Austria’s SPÖ pensioner representatives and trade unionists for private employees criticize that there would be losses of up to 50 percent in company pension schemes. However, this is a sleight of hand. Because the insured have not lost around 50 percent of their contributions; only the return they earned on their deposits has fallen. In total, you continue to receive more money than was deposited.

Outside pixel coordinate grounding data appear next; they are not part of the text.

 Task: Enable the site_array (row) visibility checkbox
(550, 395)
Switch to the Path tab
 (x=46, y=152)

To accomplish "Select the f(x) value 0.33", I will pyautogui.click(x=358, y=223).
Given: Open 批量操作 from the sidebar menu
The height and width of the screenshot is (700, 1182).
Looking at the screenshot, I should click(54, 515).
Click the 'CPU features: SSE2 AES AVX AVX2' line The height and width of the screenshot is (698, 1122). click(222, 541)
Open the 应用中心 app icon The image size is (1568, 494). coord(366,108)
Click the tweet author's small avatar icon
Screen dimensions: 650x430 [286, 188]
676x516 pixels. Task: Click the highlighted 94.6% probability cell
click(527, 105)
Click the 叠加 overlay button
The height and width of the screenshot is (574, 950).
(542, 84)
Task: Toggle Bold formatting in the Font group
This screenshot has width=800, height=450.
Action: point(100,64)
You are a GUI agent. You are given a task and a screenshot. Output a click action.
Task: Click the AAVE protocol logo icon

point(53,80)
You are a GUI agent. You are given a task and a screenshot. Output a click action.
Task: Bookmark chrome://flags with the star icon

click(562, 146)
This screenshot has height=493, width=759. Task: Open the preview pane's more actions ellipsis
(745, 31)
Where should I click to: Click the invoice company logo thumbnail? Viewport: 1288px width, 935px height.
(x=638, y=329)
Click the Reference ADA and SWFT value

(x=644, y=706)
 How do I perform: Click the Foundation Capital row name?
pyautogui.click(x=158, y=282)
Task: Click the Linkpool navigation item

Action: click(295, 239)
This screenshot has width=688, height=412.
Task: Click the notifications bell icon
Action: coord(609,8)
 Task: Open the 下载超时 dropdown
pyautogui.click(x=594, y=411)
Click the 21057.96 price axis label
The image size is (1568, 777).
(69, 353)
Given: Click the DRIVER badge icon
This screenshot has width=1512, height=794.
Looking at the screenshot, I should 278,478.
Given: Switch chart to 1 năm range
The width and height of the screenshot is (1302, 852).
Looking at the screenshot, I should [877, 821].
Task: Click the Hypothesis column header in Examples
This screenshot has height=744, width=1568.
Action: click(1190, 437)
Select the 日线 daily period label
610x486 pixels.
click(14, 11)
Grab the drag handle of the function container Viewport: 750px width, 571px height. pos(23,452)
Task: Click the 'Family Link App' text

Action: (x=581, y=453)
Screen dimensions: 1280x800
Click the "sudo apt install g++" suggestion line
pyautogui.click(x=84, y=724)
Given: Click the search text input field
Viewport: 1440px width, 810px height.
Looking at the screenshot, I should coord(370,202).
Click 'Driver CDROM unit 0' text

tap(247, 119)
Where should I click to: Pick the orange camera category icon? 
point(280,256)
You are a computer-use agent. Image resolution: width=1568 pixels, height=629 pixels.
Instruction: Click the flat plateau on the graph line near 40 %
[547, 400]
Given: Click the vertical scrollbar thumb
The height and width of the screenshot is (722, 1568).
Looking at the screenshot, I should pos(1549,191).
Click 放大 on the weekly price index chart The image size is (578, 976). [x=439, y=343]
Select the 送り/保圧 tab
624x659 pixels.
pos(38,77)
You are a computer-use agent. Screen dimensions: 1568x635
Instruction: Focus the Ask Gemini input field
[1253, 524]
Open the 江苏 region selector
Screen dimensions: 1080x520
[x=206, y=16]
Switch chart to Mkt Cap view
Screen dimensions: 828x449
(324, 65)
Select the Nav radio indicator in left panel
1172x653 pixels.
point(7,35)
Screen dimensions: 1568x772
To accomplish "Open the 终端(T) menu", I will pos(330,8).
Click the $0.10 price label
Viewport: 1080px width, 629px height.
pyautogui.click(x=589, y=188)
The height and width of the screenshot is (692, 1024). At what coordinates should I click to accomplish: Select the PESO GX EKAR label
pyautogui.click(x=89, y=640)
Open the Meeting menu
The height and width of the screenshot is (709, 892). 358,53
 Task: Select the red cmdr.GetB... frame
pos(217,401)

However, the issue raised here should draw attention to a more important systemic problem: The fact that the returns achieved have fallen is also due to conservative investments in Austria. This means that most investments are not made in the stock market, but rather in government bonds – and that was a losing proposition in times of zero interest rates. According to the Oesterreichischer Steuerbank, company pension funds invest 44 percent of their money in bonds, 38 percent in stocks and 16 percent in real estate. The mistake is not that too much money is invested in the stock market, but rather that too little money is invested.
Austria relies primarily on a greatly expanded state pension. This costs employees a lot of money: In hardly any other country do employees and employers pay more into a statutory pay-as-you-go system. In addition, billions more will have to be injected through tax money because the number of contributors to the system is becoming fewer and fewer due to demographics. There is no return at all in the pay-as-you-go system. The pension adjustments must be absorbed 1:1 by contributors and taxpayers.
Due to demographic developments, we are placing more and more burden on the first, legal pillar. In addition to increasing the statutory retirement age – as recently requested by the Old Age Security Commission – there is a need to strengthen the company’s second pillar, which is covered by capital markets. In fact, company pension provision in Austria is not performing as well as it could.
For this purpose, a mandatory company pension system should be introduced. This should be financed in part from contributions from the first pillar. In addition, employers and employees should pay part of their gross income there. To ensure that labor costs do not rise, non-work-related taxes such as family burden equalization funds (FLAF) or contributions to housing subsidies must be eliminated and financed from the general tax pool. In addition, the current severance payment regulations should be newly integrated into the system.
The funds are to be invested on the capital market in a similar way to those in the Nordic countries. This means that pension funds can generate significantly higher returns for the insured. Broadly diversified investments such as ETFs or even those modeled on the Norwegian sovereign wealth fund significantly reduce the risk. Over a long-term investment period, as is relevant for pension provision, even price drops, such as in the financial crisis or the corona pandemic, do not cause a lasting loss in the value of the pension. Contrary to popular belief, investing in stocks is the most value-adding investment in the long term.